*The problem:* Reproduce verbatim, line by line, everything from the line containing "Visit Obituary (67, 246)" to the last line of the listing below; add nothing.

╭──

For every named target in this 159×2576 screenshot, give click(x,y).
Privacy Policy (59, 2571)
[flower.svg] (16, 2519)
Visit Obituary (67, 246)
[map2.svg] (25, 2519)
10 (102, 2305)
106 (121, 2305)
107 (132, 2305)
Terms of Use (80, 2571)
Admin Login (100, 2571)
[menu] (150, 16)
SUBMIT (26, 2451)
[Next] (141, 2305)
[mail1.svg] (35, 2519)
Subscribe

╰──

*Written response:*
Visit Obituary (67, 246)
[map2.svg] (25, 2519)
10 (102, 2305)
106 (121, 2305)
107 (132, 2305)
Terms of Use (80, 2571)
Admin Login (100, 2571)
[menu] (150, 16)
SUBMIT (26, 2451)
[Next] (141, 2305)
[mail1.svg] (35, 2519)
Subscribe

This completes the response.